Here, police questioning occurred in a medical facility where Wiggins was being treated for injuries that he sustained in the car accident; United State Park Police (“USPP”) Detective Michelle Ludwick questioned Wiggins with the sole intent of discovering the identity of the passengers in his vehicle, although USPP Officer Matthew Manning questioned Wiggins with the intent of discovering the cause of the accident. Wiggins was never informed that he was under arrest, he was never physically restrained or handcuffed, and police only physically touched Wiggins once, after they obtained the challenged statements, in- order to comfort Wiggins when he discovered his wife died in the accident. The police never brandished a weapon. There were only two police officers in the room with Wiggins, and medical personnel continually entered and exited the room during the interview. There is no indication in the record that the police ever adopted an aggressive or authoritative tone or demeanor, and Wiggins never asked the police officers to leave or to stop questioning him. In short, almost none of the coercive factors that have previously led us to determine that an individual is “in custody” were present during Wiggins’ questioning. Under these circumstances, a reasonable person in Wiggins’ circumstances would have felt free to terminate the police questioning, and Wiggins therefore was not in custody for purposes of the Fifth Amendment,

With regard to Wiggins’ claim that his statements were not given voluntarily, “[w]hen Miranda warnings are unnecessary, ... we assess the voluntariness of a defendant’s statements by asking whether the confession is ‘the product of an essentially free and unconstrained choice by its maker.’” United States v. Abu Ali, 528 F.3d 210, 232 (4th Cir. 2008) (quoting Culombe v. Connecticut, 367 U.S. 568, 602, 81 S.Ct. 1860, 6 L.Ed.2d 1037 (1961)). “[I]f the defendant’s ‘will has been overborne and his capacity for self-determination critically impaired, the use of his confession offends due process.’” Id. (quoting Culombe, 367 U.S. at 602, 81 S.Ct. 1860). “In evaluating whether a defendant’s will has been overborne, courts must assess the totality of the circumstances, taking into account characteristics of the accused, and details of the interrogation.” Id.
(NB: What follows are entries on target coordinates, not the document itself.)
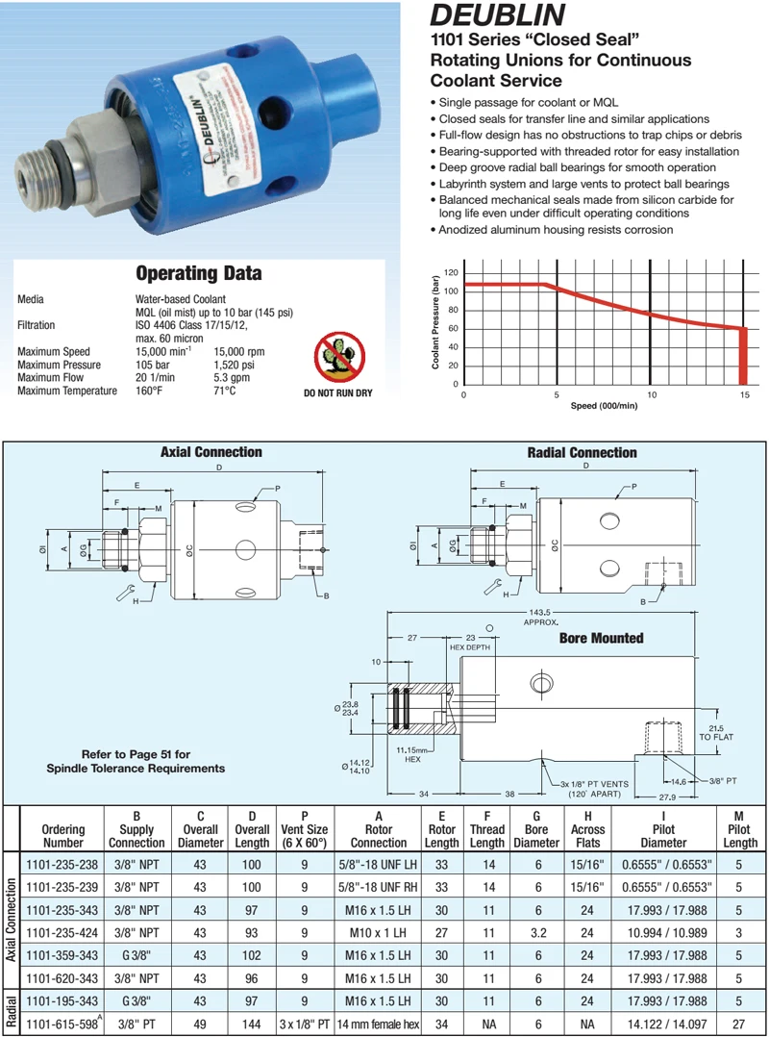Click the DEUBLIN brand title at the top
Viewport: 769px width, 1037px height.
(x=496, y=16)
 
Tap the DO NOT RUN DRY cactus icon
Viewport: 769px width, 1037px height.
(x=337, y=356)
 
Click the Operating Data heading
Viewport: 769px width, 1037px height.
(x=198, y=273)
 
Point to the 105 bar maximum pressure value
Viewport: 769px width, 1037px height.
(x=151, y=366)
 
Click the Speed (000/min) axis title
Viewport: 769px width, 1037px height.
(x=604, y=406)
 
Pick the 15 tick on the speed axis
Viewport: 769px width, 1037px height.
(x=743, y=394)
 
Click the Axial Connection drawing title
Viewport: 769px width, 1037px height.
(x=211, y=452)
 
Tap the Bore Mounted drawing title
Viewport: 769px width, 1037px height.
(x=601, y=638)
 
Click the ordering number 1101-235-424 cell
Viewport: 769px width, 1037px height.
(x=63, y=932)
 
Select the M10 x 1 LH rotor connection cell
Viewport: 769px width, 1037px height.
(x=378, y=932)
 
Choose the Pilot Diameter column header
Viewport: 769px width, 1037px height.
(x=662, y=835)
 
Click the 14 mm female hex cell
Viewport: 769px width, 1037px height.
(x=378, y=1024)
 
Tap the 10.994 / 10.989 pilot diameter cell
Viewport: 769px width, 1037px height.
(x=662, y=932)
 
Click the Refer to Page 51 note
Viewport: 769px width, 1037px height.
(x=136, y=761)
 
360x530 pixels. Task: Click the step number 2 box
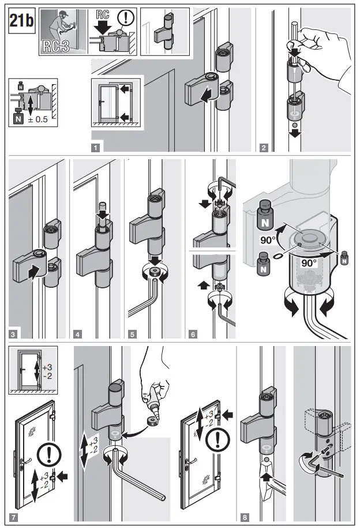264,147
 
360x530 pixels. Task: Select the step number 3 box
13,333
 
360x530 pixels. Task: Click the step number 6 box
191,333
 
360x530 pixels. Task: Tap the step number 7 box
13,517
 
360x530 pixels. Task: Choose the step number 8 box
245,517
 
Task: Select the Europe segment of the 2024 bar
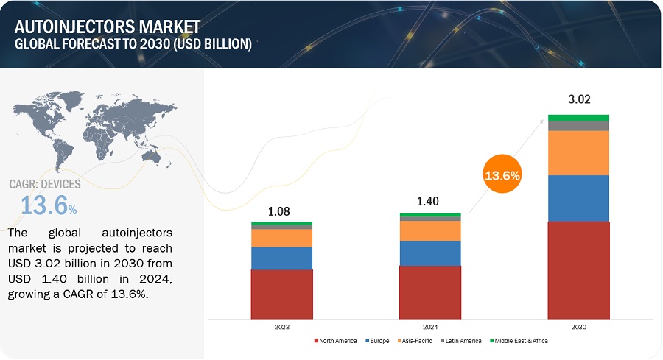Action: point(430,253)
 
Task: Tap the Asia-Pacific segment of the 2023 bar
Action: point(281,238)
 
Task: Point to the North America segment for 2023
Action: point(281,294)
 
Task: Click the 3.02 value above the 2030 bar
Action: point(578,99)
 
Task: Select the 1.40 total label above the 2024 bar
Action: point(430,200)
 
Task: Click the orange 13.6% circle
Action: point(502,176)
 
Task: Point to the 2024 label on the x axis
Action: point(430,326)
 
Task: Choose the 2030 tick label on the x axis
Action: point(578,326)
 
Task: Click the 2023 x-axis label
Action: point(281,326)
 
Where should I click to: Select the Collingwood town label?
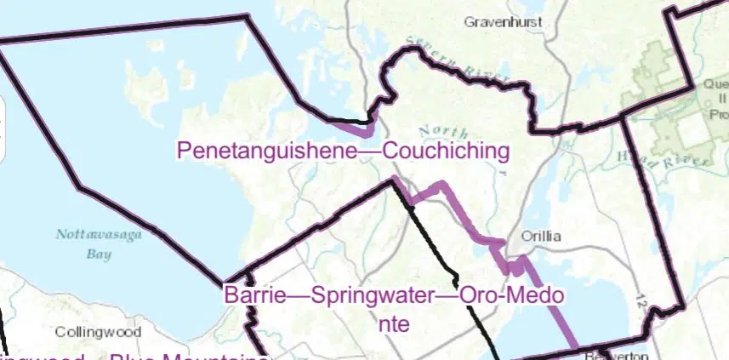[91, 332]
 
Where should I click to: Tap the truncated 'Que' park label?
[713, 85]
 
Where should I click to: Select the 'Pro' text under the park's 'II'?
[715, 114]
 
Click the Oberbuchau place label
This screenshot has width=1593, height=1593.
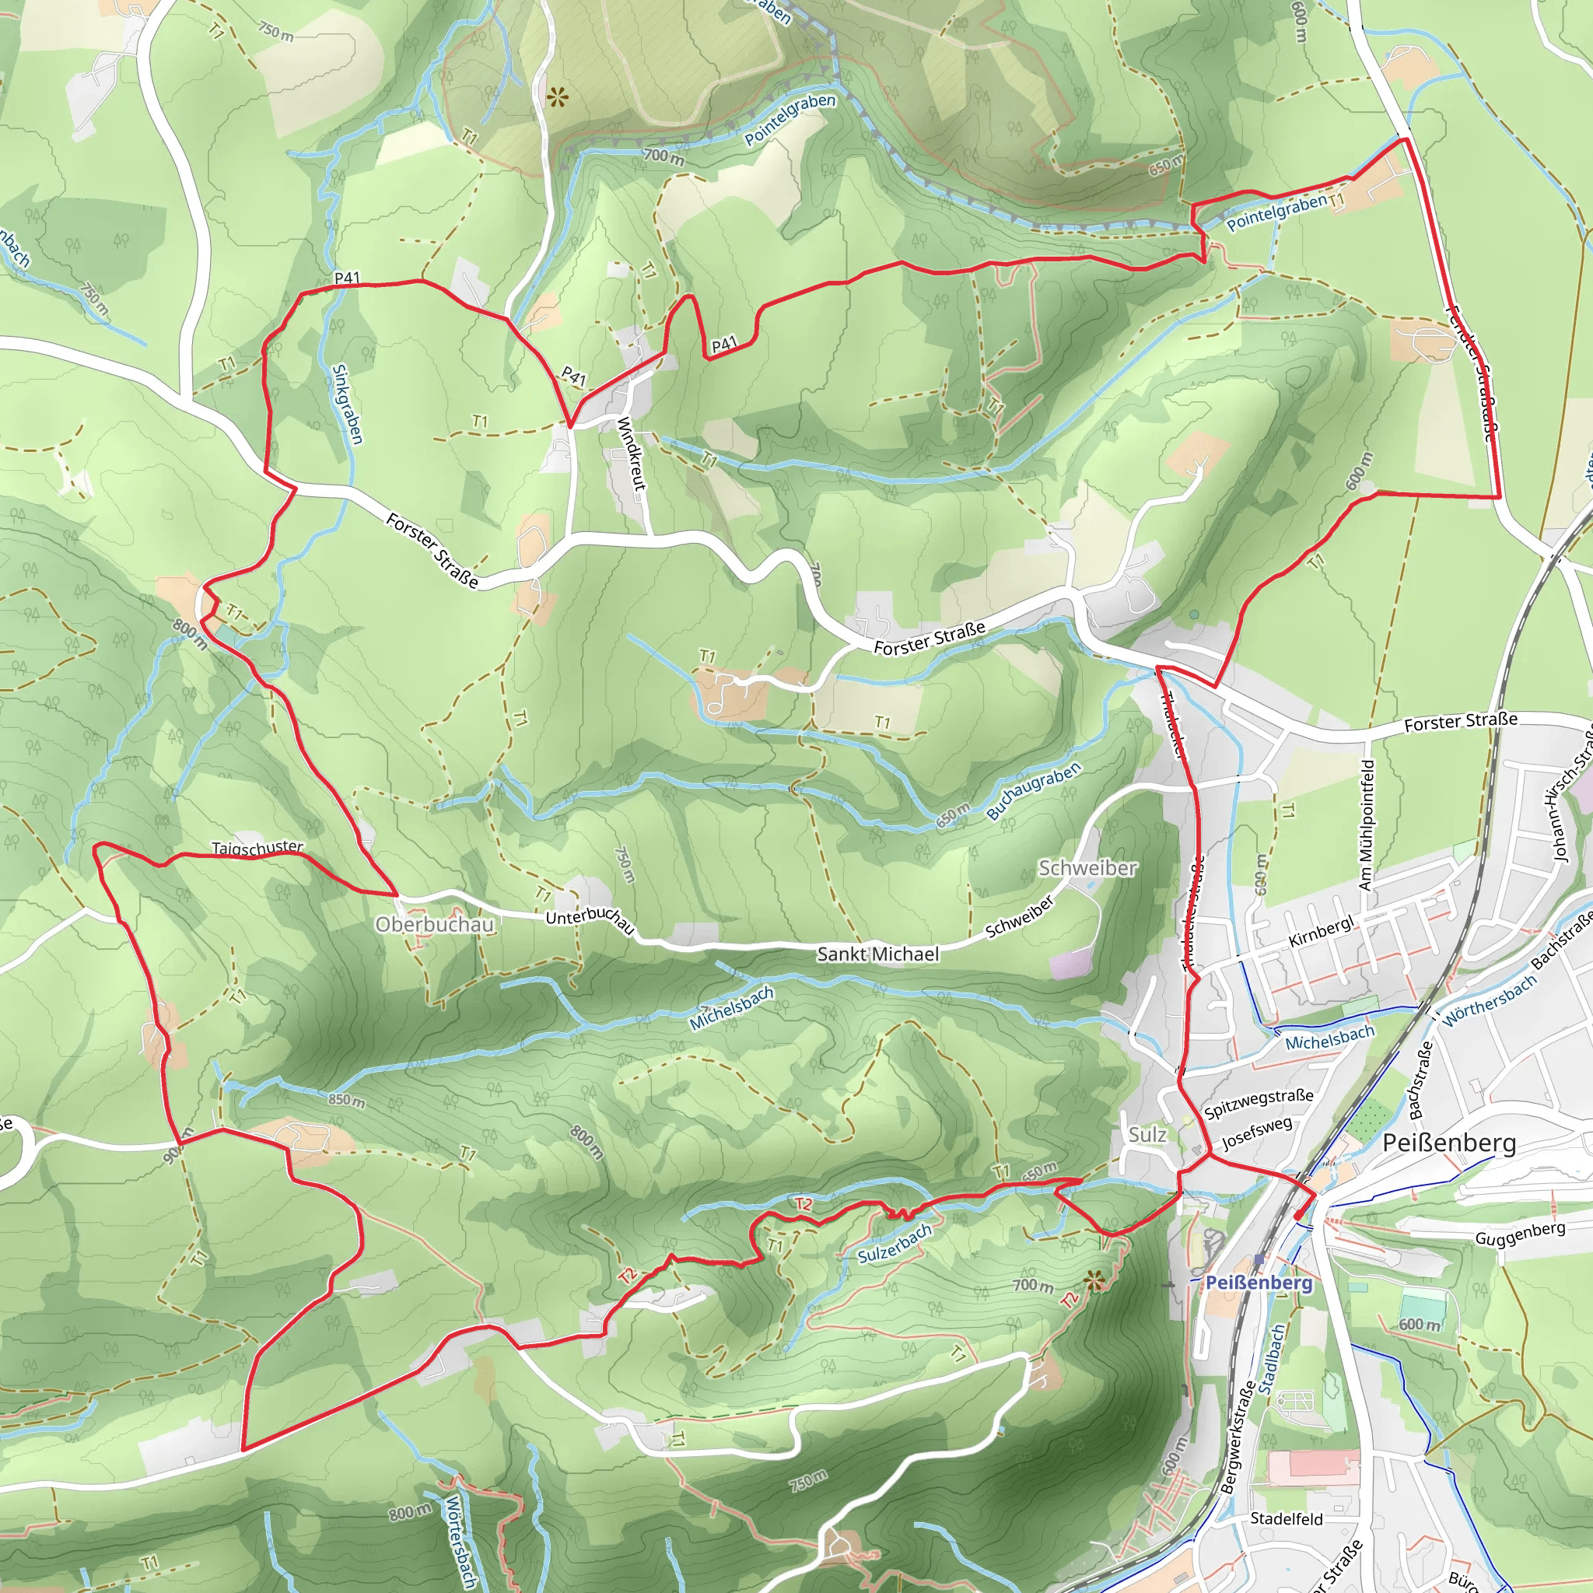435,924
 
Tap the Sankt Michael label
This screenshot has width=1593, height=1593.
877,954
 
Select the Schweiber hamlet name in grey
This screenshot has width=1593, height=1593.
1087,867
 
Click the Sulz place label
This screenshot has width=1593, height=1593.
1147,1135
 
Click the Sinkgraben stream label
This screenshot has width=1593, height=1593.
346,404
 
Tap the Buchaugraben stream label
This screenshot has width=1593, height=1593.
1033,791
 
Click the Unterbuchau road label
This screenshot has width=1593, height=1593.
590,920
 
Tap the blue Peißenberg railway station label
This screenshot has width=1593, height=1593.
1259,1283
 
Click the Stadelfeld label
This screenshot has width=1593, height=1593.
1287,1519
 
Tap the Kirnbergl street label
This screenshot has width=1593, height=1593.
1321,932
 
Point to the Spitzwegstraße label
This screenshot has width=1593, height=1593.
1259,1102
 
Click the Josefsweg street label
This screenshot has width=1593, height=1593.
1257,1133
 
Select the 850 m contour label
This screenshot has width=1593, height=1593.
346,1100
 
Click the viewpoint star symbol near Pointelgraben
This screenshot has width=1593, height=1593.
558,99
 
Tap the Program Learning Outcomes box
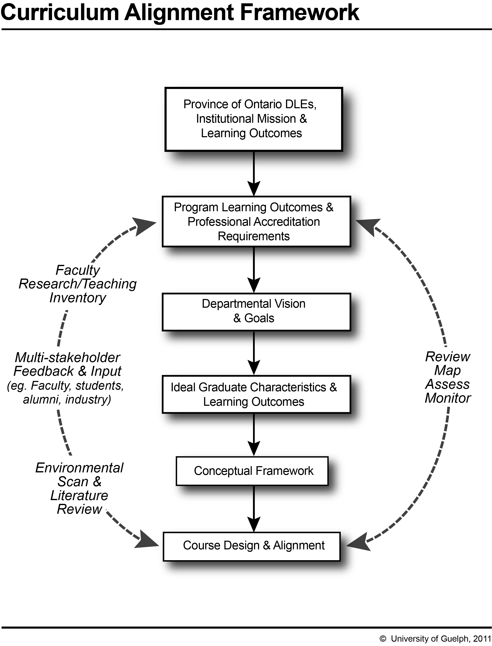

The factors we consider include: “the youth of the accused, his lack of education, or his low intelligence, the lack of any advice to the accused of his constitutional rights, the length of detention, the repeated and prolonged nature of the questioning, and the use of physical punishment such as the deprivation of food or sleep.”

Id. (quoting Schneckloth v. Bustamonte, 412 U.S. 218, 226, 93 S.Ct. 2041, 36 L.Ed.2d 854 (1973)).

There is no indication that Wiggins is unintelligent or lacking in education, and, despite Wiggins’ claim that he “was generally unresponsive, barely coherent, and obviously under the influence of injuries suffered in the collision,” there is no indication that he was addled or incoherent.